Volatility levels are through the roof once more on Wall Street as investors have digested one major development after another this week. Post-election profit-taking pressures swooped in without warning as many pulled out of equity markets with the looming fiscal cliff now in clear sight. Worries over Europe’s debt-burden have also permeated headlines once again, prompting a “risk off” trade in a number of overseas markets as well as at home. Amid the price swings, newcomer Pyxis entered the ETF arena with its Senior Loan ETF, which offers exposure to secured, floating-rate, high yield corporate debt [see Free Report: How To Pick The Right ETF Every Time].
- Global X SuperDividend U.S. ETF (DIV): According to the SEC filing, this ETF will look to track the yield and price performance of the INDXX SuperDividend U.S. Low Volatility Index. The underlying portfolio is equal-weighted and consists of U.S. securities including common stocks, MLPs and REITs that have paid dividends consistently over the last two years. Furthermore, similar to its global counterpart, SDIV, this fund will also screen and select securities that exhibit lower volatility relative to the broad stock market [see Monthly Dividend ETFdb Portfolio].

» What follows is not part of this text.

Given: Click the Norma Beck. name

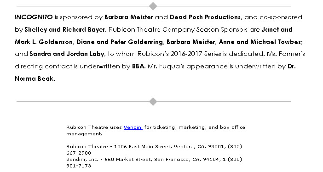Looking at the screenshot, I should pyautogui.click(x=35, y=78).
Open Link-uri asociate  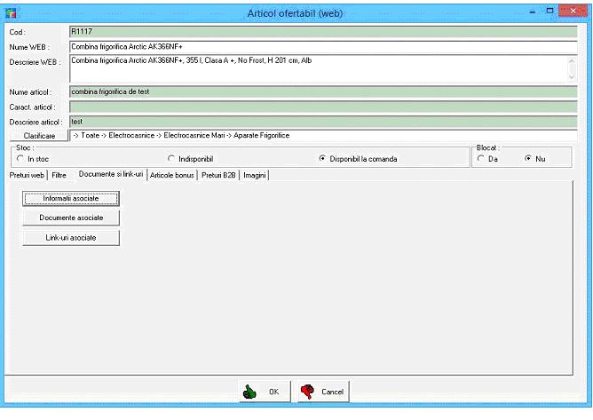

Van Eck stuffed the product pipeline with an ETF proposal that also looks to appease the appetite of income-hungry investors:
- Market Vectors-Altman Defaulted & Distressed Bond ETF: According to the SEC filing, this fund will track a benchmark comprised of defaulted and distressed bonds that trade at no less than a 10% spread over a comparable Treasury security. The portfolio includes below investment-grade rated debt from U.S. and non-U.S. issuers. To clarify, defaulted bonds are bonds which have failed to make timely payments of interest or principal, while distressed bonds are bonds that are issued by ocompanies that are currently, or might be, involved in reorganizations or financial restructurings [see Senior Bank Loans: High-Yield With Perks].